**Document text:**
Nor was it too difficult. It was a notch or two beyond his current abilities, which stretched the body and mind in a way that made the effort itself
the most delicious reward. That balance produced a degree of focus and satisfaction that easily surpassed other, more quotidian,
experiences. In flow, people lived so deeply in the moment, and felt so utterly in control, that their sense of time, place, and even self melted
away. They were autonomous, of course. But more than that, they were engaged.”
― Daniel H. Pink

I had a plan. Just a simple plan. I only had one important outside event to undertake today and I felt I had plenty of time to sit down and write.  I even had a reasonably good story line worked out – not off the cuff for a change. Halloween only comes once a year.

Yet life is about being “In the Moment”, being able to adapt to what occurs and still make it valuable and fulfilling. It is also “Being Mindful”.  It sounds so trite at times and yet it is profound. If we get it right then life flows and everything is easy, there are no hard parts to butt up against. At least if we do we are able to handle them with ease and grace and life simply is.

I had an energy healing yesterday which is far too involved to go into tonight. It’s late and it has been a big day. I know it’s been a big day because of the healing… I simply know this and I’m not going to try to downplay it.

I had a simple EEG scheduled just after lunch.  I was so filled with all the information from my healing that I think I lost focus on getting into a sleep ritual, something I must do. I haven’t slept now for four nights and I’m a little unglued, as one does become without good sleep.

My dearly loved and irreverent hubby decided it would be hilarious to photograph me at the worst possible moment.  The Sputnik like photographs have been confiscated and consigned into the ‘never to be revealed to the light of day’ locked casket and I have the only key. The penalty has yet to be decided upon and the delivery will have to be totally unexpected.

**Requirement:** Carry on the blog post about the day of the EEG, starting right after its last sentence. The rows after this blog post play no part in the work.

**Supplied entries:**

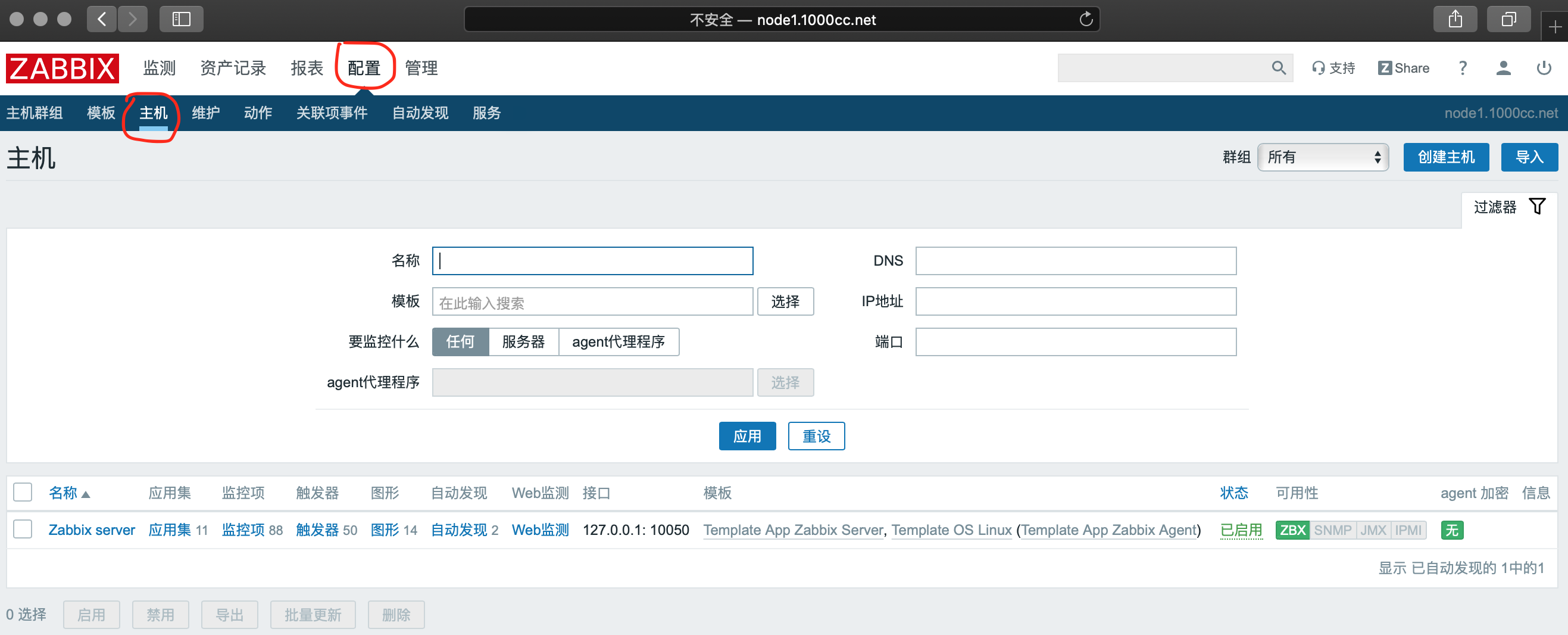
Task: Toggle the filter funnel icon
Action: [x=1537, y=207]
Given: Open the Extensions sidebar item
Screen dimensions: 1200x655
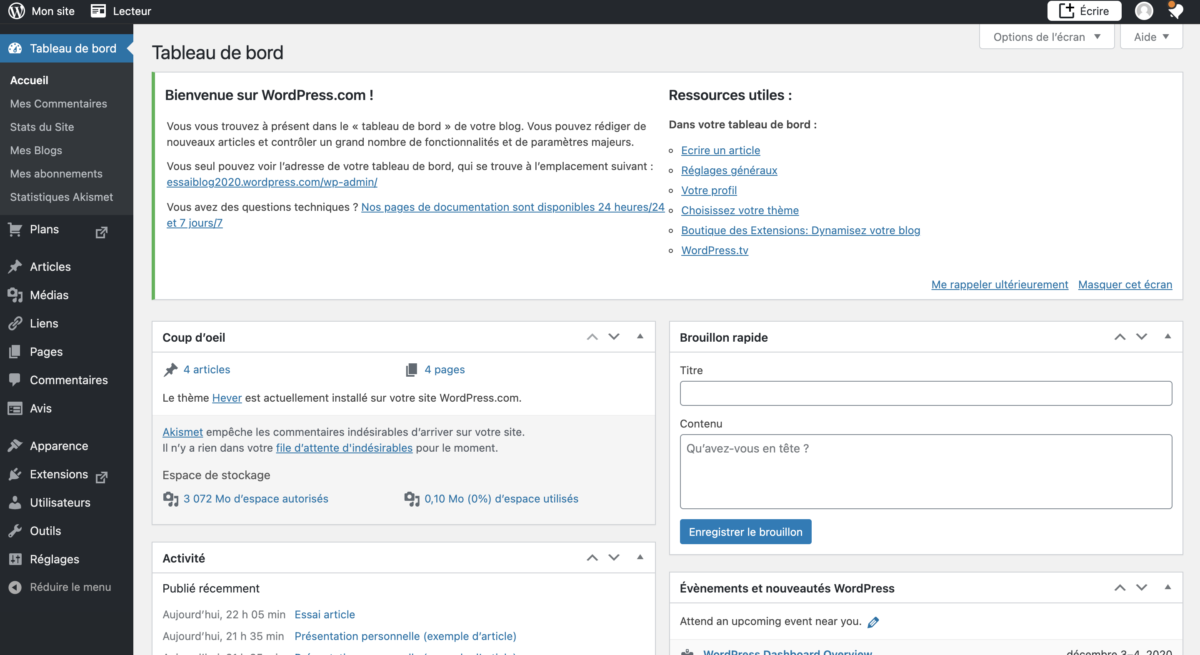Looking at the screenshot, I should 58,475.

**Task response:**
I am pleased to say I did NOT look like this…  this is more a Young Einstein copycat, but not me.

However, I had a head full of blobs of sticky goo which would not come out. Painfully teasing the lumps from my hair was unpleasant, seeing my hair looking like I had already had a Halloween fright was not part of the plan. I had shops to visit… an outing planned to change the tempo of my days.

A quick shower later and my hair looking reasonable after a quick shampoo, I at lest looked part of the human race again. However, something happened on the way to the receptionist. My body didn’t want to follow orders.  I’d had a torrid time during the part of the EEG when the lights were flashing, flickering strobe like  and generally trying to bore through my frontal lobe. Most disagreeable.

Back at the car I focused on my beautiful latte to come, sure to pick me up again. However, the walk to the coffee shop was painfully slow and painful! All the ‘comfy’ seats were taken – one booth by what I can only assume were a pair of madams discussing their girls. You didn’t need to eavesdrop, their conversation was loud enough to broadcast over the centre. Educational – no, irritating – oh yes!

“We let ourselves loose on that simple blank piece of paper, and our bodies spill. The terror, the love…embodying our stories page after page. In a sense, the pen was our tongue, it is how we delineate the world.”
Coco J. Ginger

The Pen Shoppe, a delight, a torment, a veritable smorgasbord of beautiful objects for me to drool over. Yes, I’m a stationery collector and beautiful pens tops the list – although the list is quite large. Fortunately my husband also loves all things stationery… cool isn’t it!

Yet I wasn’t getting my subtle charge from my favourite surroundings. After a short visit we popped next door to my yummy delicious and resistance destroying, Crystal Shop.

The Crystal Cafe... too good to pass up

The Crystal Cafe… too good to pass up

The energies in here have always perked me up but today I was dragging myself around. If I could have found a geode large enough I think I would have crawled inside.  After a really short visit for me we left and decided to come home. Once back I faded into semi oblivion for two hours. I still feel slightly disconnected so I’m closing with well wishes for Halloween and I’ll catch up tomorrow, after all, memories last forever.

“Shadows of a thousand years rise again unseen, Voices whisper in the trees, Tonight is Halloween!”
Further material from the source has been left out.